I would split nodes further into these categories that come in mind:
- follower node. Just for normal usage and keeping up with the chain.
- staking node. Used for staking.
- historical noded. Used to access historical data
Follower node
The follower node can be either light or heavy, matching what you mentioned above. But I would assume in the absence of staking, the incentives are not there to have anything but a light node.
Staking node
The staking node is divided into two so far from our experience. Local block building staking node and one that uses mev-boost and pushes the block building to 3rd parties.
Having increasing hardware requirements, for either of these is not bad imo. Anyone that puts up the capital of 32 > ETH should be able to afford it. Having a bit more beefed up machines is not a problem, so long as it stays within sensible size limits that can run in a residential location.
The biggest difference between the local staker and mevboost staker is bandwidth. There was some measurements (I don’t have links in handy) but the difference is quite big (when we cross 50 mbps upload bandwidth required, limitations hit). And bandwidth requirements is the one thing we can’t easily pay for if you want to have stakers run from home and have geographical diversity. As there is many areas around the world with insufficient infrastructure.
So power and bandwidth requirements are what can hurt us here and we need to find a good balance.

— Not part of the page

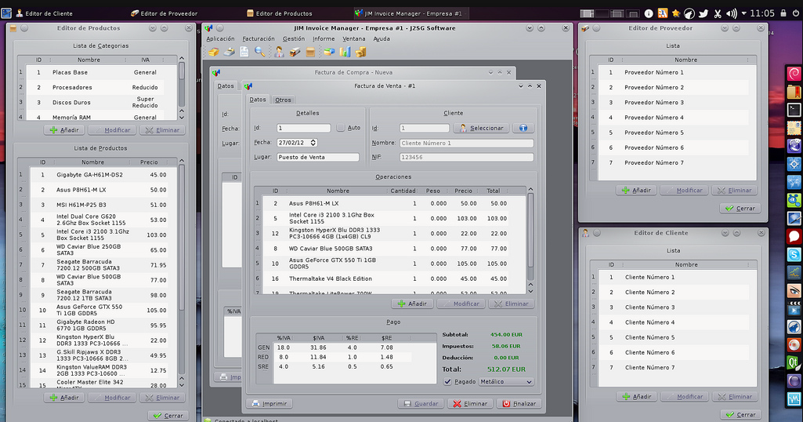This screenshot has height=422, width=803.
Task: Select Proveedor Número 3 in the list
Action: point(653,103)
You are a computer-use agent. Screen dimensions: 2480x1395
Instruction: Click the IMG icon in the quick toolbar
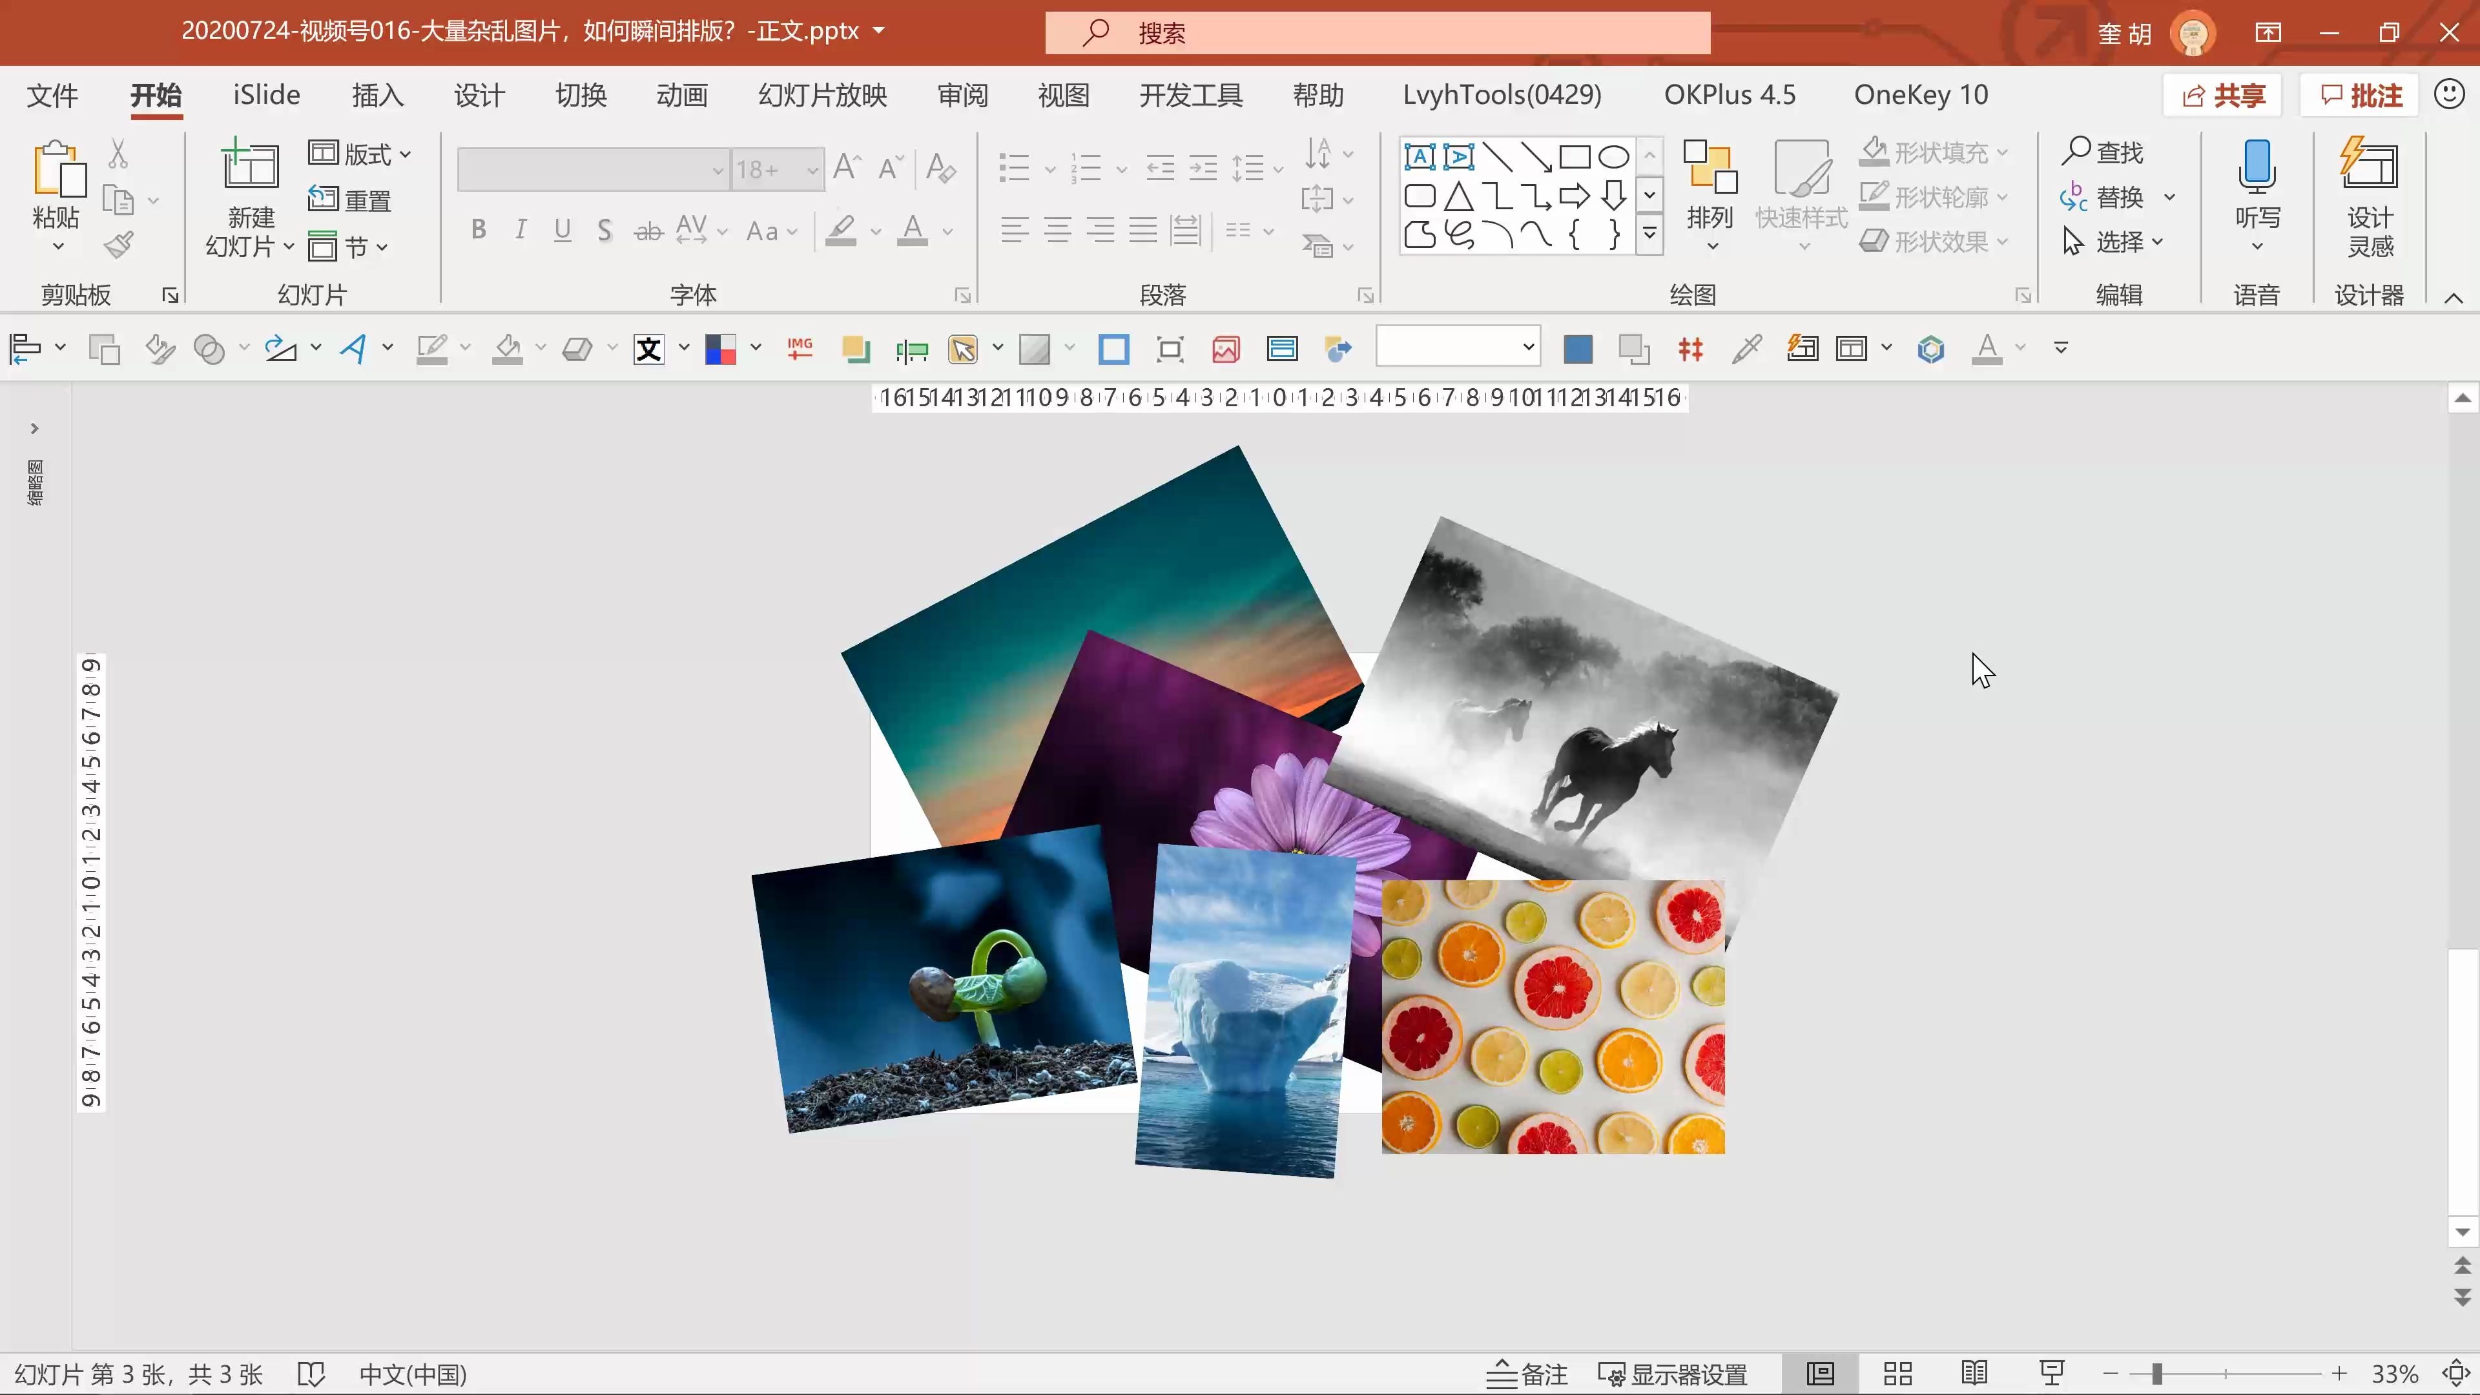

The problem I see is that there is no incentive to run a local builder vs a mevboost proposer. You can still run mevboost at home, even in places with VDSL (and not fiber) so 250mbp down/50 mbps up and you make more money than running a local builder. Win/win.
So the incentives here keep pushing the local builders towards big actors, or data centers and centralization. That’s something I fear about.
Historical node
The ability to be able to query the history of the chain, and now with all the L2 of all these chain is essential. You need to be able to see what was the stated on 30/04/2021 on a given contract. It’s essential for accounting, for taxes, historical processing and generally book-keeping.
But right now it’s very hard. Running an archive node per chain is super expensive and non-trivial for end-users. On top of that it’s not enough. Even if you run an archive node you can’t get the answer to some really basic questions:
- Give me a list of all the transaction hashes that an address appeared in. Essentially tell me my history.
- Give me a list of all the withdrawals to an address
- Give me a list of all the blocks proposed by an address (as a fee recipient)
- Turn a block number to timestamp and vice versa
etc.
At the moment lll these require extra expensive indexing on top of an archive node. Per chain. Even for devoted individuals this becomes too expensive and too much work to maintain.
Which is why we all end up centralizing the fetching of these data around indexers such as etherscan, blockcha.in and other centralized APIs.
I don’t have a solution here. But I see this as a big problem, I have been talking about for years now as someone writing local applications analyzing the chain.
The continuous centralization of historical queries to external centralized indexers, even if you run your own archive nodes is scary for me and I am afraid that a few years down the line we won’t even be able to double check stuff and what the 1, or 2 remaining centralized sources of data say will become the truth of what happened.
And that is too much power to put on any one or two entities.